Te voltooien opdracht –
Vervolg de tekst over het Besluit Tijdelijke wet Groningen, aansluitend op de laatste zin die er staat.

Besluit Tijdelijke wet Groningen.


Volledige tekst

Bij Kabinetsmissive van 30 maart 2020, no.2020000658, heeft Uwe Majesteit, op voordracht van de Minister van Economische Zaken en Klimaat, mede namens de Minister van Binnenlandse Zaken en Koninkrijksrelaties en de Minister voor Rechtsbescherming, bij de Afdeling advisering van de Raad van State ter overweging aanhangig gemaakt het ontwerpbesluit houdende regels ter uitvoering van de Tijdelijke wet Groningen (Besluit Tijdelijke wet Groningen), met nota van toelichting.

Het ontwerpbesluit strekt tot uitvoering van de Tijdelijke wet Groningen (hierna: de wet) en stelt onder meer nadere regels aan de procedure omtrent benoeming, schorsing en ontslag en de rechtspositie van de leden van het Instituut Mijnbouwschade Groningen en aan het jaarverslag.

De Afdeling advisering van de Raad van State maakt opmerkingen over de rechtspositie van anderen dan leden van het Instituut Mijnbouwschade Groningen. In verband daarmee is aanpassing wenselijk van het ontwerpbesluit.

Opgeslagen items
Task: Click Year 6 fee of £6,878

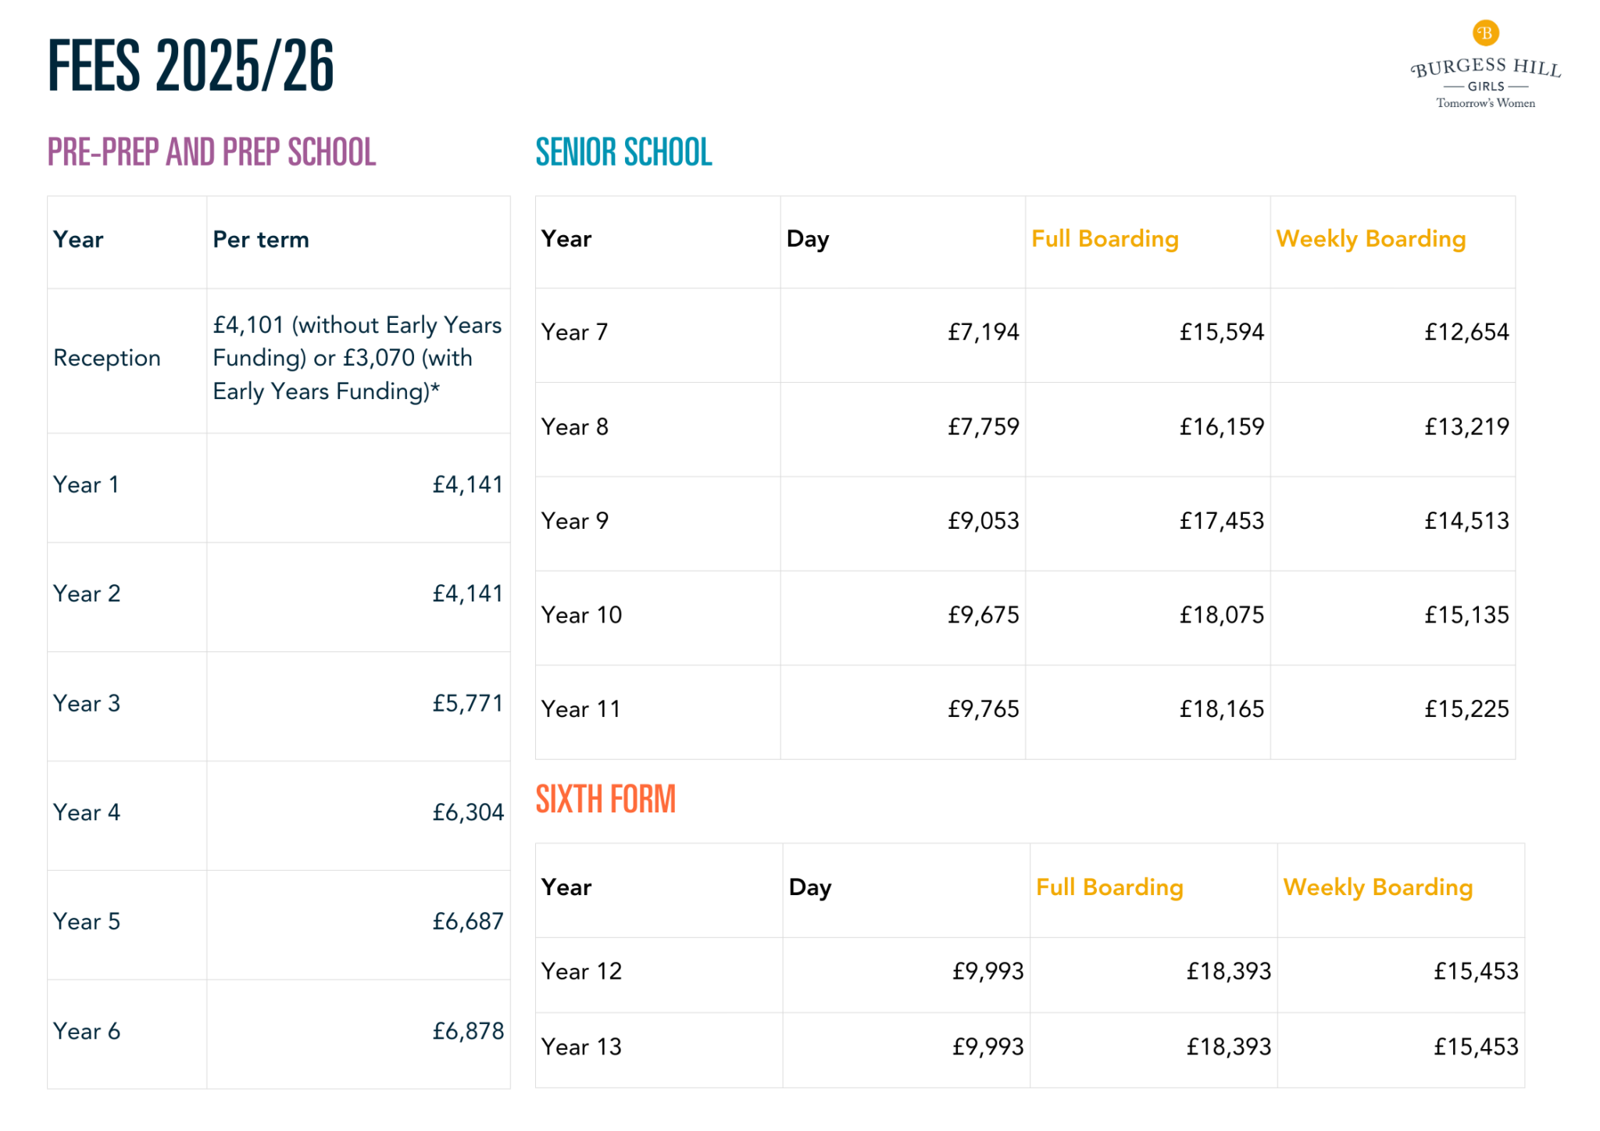Action: coord(467,1031)
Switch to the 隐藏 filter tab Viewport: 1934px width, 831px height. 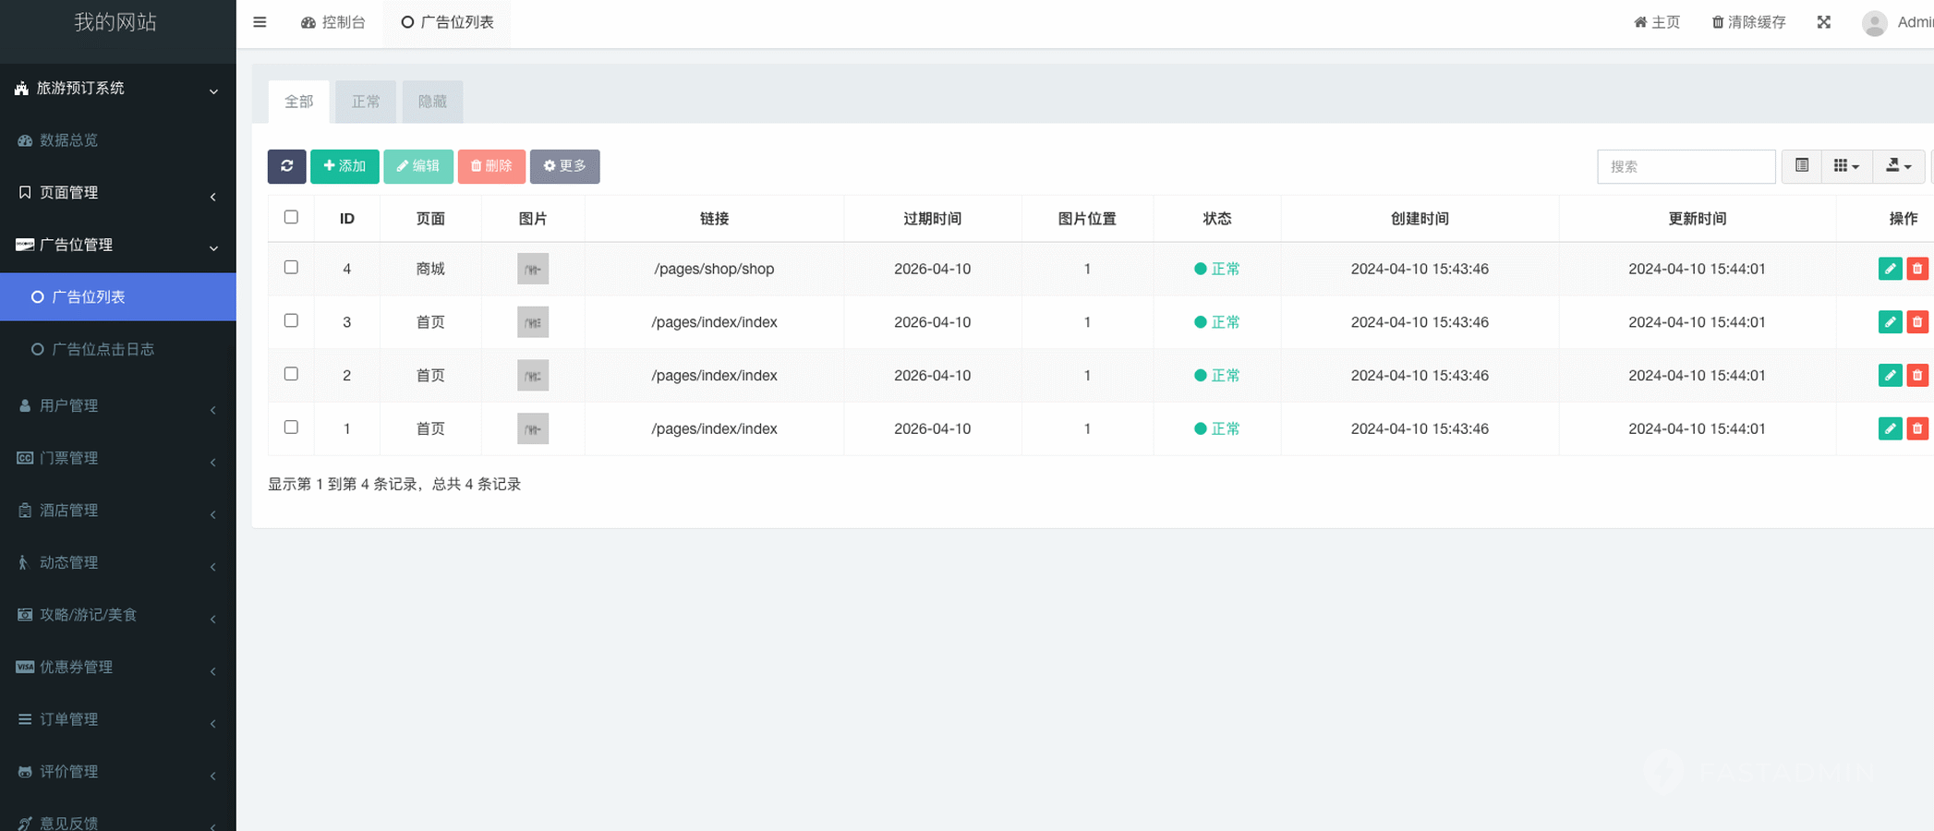432,102
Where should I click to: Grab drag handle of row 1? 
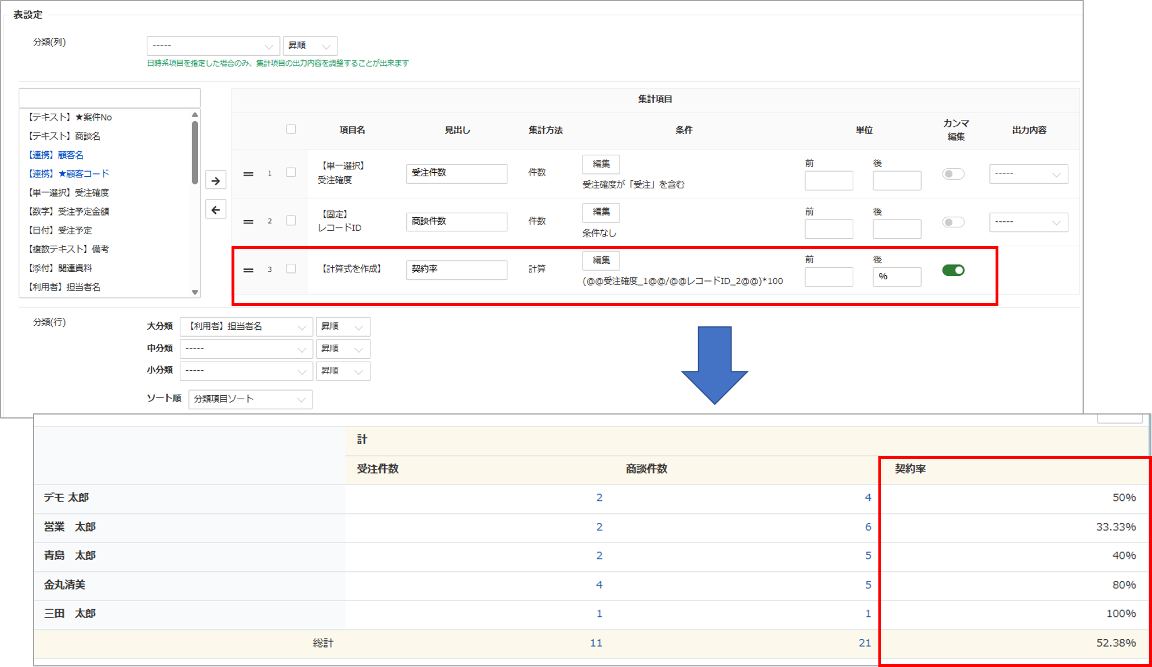coord(249,173)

Antwoord op opdracht –
1. Rechtspositie deskundigen

Het ontwerpbesluit is gebaseerd op artikel 4, achtste lid, van de wet. Daarin is bepaald dat bij algemene maatregel van bestuur nadere regels kunnen worden gesteld met betrekking tot de rechtspositie van de leden van het Instituut. Het Instituut Mijnbouwschade Groningen bestaat uit ten hoogste vijf leden, onder wie de voorzitter, en kan één of meerdere deskundigen aanwijzen om schade op te nemen en te rapporteren.

Artikel 6, eerste lid, van het ontwerpbesluit bepaalt dat aan de voorzitter, andere leden en deskundigen een vaste vergoeding per maand wordt toegekend. Artikel 4, achtste lid, van de wet biedt echter geen grondslag om de rechtspositie van anderen dan leden van het Instituut Mijnbouwschade Groningen te regelen.

De Afdeling adviseert artikel 6 in overeenstemming te brengen met de wet door de verwijzing naar deskundigen te schrappen.

2. De Afdeling verwijst naar de bij dit advies behorende redactionele bijlage.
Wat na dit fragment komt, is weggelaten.